▶ _WHAT YOU SHOULD DO_: Copy, from the data below, every line that has "will" in it.

▶ _DATA FOR THE TASK_:
----------------

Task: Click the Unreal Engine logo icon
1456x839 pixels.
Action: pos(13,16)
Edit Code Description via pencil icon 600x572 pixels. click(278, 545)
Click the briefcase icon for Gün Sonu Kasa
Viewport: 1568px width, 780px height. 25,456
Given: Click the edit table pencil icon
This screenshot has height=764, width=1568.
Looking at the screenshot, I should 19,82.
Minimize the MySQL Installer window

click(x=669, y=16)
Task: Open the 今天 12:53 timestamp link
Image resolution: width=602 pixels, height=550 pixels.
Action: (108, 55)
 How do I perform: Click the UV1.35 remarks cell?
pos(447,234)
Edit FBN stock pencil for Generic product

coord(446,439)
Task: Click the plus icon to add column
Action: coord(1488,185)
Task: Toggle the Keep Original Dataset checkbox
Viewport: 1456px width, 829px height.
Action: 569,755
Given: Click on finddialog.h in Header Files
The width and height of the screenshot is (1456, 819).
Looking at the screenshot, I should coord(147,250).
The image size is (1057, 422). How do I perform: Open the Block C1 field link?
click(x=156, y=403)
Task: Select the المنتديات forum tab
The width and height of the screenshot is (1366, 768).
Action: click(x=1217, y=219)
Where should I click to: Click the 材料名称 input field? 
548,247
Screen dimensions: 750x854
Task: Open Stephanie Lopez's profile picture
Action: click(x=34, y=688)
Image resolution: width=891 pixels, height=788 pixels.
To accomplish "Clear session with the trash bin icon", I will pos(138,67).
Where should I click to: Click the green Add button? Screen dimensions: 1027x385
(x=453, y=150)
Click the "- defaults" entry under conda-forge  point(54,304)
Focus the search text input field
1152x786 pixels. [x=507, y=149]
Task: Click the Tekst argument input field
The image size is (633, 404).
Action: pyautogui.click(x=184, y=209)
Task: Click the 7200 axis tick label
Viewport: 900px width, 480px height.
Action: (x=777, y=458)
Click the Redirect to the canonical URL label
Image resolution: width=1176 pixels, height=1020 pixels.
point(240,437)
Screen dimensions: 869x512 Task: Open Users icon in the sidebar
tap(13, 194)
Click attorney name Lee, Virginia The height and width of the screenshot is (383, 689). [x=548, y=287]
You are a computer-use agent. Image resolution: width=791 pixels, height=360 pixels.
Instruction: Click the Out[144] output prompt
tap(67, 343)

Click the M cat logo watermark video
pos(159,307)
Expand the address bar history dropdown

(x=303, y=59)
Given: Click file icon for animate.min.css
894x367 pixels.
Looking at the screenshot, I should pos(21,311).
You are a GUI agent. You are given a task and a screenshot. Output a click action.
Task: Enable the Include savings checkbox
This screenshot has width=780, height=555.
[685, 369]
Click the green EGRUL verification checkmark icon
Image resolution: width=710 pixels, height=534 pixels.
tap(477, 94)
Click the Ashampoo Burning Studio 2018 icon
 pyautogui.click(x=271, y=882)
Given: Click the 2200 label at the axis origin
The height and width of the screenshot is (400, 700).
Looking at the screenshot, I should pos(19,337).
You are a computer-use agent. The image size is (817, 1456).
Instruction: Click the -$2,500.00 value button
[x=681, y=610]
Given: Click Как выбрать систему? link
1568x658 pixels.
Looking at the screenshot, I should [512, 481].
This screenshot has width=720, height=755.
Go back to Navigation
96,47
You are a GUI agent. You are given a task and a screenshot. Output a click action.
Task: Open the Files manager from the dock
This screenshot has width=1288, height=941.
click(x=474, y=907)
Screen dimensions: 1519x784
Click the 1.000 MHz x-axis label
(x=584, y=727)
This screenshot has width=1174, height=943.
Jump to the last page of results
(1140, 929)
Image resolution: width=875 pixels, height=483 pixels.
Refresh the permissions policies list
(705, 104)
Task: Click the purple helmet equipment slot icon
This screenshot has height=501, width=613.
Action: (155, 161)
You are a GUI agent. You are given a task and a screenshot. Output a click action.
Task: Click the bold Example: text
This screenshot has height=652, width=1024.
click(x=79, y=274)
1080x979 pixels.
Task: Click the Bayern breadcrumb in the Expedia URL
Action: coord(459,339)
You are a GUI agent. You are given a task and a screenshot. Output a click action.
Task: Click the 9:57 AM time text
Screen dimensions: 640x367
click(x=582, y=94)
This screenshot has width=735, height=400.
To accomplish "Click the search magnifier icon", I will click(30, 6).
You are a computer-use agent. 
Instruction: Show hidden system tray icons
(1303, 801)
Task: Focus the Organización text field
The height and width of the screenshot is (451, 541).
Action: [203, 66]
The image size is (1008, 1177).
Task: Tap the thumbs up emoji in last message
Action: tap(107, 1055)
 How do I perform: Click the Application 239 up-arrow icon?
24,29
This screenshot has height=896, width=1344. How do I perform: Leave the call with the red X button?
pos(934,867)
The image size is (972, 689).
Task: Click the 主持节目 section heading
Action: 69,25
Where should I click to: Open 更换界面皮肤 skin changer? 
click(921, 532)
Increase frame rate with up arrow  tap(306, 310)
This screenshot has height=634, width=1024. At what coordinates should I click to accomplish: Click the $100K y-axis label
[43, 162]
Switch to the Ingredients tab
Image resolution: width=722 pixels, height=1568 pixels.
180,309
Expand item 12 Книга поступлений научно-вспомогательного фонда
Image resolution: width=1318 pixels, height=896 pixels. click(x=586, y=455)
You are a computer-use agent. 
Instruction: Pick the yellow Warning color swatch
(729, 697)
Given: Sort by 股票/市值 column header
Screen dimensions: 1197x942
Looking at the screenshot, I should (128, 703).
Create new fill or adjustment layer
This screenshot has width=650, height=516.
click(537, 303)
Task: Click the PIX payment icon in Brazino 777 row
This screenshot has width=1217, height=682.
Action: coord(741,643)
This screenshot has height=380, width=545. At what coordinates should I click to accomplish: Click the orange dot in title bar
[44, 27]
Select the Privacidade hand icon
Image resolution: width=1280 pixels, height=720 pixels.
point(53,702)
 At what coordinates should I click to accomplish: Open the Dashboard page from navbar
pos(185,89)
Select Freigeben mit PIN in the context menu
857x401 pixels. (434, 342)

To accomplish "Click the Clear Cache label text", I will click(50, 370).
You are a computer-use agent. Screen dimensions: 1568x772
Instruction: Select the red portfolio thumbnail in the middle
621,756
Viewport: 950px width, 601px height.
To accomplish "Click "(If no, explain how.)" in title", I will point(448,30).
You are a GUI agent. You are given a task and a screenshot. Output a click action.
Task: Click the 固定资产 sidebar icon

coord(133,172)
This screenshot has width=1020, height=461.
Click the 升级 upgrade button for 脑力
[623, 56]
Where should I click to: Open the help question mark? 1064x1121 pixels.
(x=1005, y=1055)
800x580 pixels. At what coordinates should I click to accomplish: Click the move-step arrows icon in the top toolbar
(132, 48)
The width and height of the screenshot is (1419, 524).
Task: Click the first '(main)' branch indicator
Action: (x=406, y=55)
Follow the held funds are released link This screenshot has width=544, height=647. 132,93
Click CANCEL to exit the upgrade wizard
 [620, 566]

----------------

▶ _OUTPUT_:
To accomplish "Clear session with the trash bin icon", I will pos(138,67).
To accomplish "Click the search magnifier icon", I will click(30, 6).
To accomplish "Click the Clear Cache label text", I will click(50, 370).
To accomplish "Click "(If no, explain how.)" in title", I will point(448,30).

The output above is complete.